>>>
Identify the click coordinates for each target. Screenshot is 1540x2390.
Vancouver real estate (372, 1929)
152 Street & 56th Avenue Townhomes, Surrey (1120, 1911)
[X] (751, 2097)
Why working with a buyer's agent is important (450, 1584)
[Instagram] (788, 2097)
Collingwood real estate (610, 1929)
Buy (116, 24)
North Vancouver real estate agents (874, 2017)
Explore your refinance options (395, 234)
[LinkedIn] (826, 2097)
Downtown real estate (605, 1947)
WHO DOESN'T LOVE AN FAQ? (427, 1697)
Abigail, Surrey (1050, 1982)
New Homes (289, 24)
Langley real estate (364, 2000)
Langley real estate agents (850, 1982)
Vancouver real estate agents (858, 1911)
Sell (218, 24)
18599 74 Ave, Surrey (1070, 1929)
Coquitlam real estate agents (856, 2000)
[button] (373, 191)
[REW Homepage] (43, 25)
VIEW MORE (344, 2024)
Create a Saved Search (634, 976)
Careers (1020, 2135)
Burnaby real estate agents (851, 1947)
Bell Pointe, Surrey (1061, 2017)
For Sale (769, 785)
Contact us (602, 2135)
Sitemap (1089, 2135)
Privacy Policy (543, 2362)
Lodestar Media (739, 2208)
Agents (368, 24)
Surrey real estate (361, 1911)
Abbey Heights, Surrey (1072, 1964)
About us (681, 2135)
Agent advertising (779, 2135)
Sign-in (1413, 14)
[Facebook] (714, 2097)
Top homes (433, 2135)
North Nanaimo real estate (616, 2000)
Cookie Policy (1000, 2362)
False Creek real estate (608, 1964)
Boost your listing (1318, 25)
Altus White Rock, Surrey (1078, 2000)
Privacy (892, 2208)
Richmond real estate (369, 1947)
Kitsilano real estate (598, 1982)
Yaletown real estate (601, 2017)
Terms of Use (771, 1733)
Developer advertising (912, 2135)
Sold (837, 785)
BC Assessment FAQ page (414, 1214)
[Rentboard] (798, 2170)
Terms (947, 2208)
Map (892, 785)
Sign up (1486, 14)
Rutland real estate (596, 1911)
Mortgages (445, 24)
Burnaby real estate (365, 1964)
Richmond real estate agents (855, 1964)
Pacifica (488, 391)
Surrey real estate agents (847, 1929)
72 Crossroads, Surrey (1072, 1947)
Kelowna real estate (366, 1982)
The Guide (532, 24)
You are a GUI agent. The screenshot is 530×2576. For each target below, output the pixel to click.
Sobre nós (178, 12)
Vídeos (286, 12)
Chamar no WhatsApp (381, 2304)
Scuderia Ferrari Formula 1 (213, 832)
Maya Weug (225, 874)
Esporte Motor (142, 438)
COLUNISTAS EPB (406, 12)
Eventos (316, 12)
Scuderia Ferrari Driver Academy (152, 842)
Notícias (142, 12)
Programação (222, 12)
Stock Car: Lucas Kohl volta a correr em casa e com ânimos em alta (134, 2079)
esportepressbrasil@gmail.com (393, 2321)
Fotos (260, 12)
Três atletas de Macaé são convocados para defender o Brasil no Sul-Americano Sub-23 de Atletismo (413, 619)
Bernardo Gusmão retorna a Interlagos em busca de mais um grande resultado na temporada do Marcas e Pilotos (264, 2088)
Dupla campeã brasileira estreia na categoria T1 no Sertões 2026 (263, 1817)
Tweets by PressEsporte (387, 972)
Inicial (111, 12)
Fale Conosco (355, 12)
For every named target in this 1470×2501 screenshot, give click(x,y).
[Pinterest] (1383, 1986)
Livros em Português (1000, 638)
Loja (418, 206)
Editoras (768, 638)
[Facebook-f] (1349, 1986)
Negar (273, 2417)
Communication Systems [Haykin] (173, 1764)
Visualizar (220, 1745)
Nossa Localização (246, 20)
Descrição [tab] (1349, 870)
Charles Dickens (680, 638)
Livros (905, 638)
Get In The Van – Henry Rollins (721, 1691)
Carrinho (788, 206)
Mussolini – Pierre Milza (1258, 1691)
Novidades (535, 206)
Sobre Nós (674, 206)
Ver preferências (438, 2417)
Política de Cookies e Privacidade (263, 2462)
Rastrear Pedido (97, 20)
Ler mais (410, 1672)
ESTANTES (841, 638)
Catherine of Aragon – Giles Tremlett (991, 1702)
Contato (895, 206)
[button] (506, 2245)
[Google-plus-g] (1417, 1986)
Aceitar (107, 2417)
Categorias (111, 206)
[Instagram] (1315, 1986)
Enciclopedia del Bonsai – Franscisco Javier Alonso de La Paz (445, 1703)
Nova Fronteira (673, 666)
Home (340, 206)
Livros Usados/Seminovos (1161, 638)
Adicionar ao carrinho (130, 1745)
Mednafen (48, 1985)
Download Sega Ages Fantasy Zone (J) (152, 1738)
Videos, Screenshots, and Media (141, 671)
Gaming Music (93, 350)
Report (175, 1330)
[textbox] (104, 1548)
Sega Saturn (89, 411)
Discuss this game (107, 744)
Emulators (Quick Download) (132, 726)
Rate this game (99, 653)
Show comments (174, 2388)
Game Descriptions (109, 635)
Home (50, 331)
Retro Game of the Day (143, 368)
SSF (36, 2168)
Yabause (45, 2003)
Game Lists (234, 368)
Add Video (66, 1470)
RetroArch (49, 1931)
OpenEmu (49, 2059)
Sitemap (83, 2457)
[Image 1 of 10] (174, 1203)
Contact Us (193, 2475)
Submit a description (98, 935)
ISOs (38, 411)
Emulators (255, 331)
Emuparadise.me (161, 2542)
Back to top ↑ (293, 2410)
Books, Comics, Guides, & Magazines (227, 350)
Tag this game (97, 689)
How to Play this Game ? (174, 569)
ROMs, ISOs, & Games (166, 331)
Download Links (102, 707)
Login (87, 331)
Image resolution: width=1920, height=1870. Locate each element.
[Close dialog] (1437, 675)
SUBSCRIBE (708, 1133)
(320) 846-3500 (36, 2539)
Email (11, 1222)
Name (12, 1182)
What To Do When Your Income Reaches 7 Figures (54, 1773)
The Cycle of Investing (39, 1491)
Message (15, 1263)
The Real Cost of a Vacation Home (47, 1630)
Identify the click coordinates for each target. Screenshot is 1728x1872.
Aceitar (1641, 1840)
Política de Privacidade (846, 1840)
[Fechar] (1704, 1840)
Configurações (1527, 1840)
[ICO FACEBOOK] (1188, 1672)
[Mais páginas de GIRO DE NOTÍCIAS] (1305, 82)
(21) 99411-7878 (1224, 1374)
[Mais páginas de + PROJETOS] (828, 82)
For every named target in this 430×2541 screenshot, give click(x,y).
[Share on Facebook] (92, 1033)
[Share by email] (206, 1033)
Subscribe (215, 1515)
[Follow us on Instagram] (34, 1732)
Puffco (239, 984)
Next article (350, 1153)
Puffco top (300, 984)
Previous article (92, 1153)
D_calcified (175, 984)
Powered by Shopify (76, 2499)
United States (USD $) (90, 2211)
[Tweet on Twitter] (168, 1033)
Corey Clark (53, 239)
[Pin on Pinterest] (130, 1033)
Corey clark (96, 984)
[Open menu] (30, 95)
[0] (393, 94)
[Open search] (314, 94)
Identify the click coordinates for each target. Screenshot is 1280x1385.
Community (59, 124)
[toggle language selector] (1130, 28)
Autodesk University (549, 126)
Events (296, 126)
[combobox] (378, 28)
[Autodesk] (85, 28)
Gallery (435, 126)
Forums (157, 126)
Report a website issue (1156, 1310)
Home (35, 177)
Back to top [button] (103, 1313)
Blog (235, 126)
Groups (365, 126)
<<<
(TASK OBJECTIVE):
Copy every line in the entries above that has the string "Download" in it.

(RESPONSE BELOW):
Download Sega Ages Fantasy Zone (J) (152, 1738)
Emulators (Quick Download) (132, 726)
Download Links (102, 707)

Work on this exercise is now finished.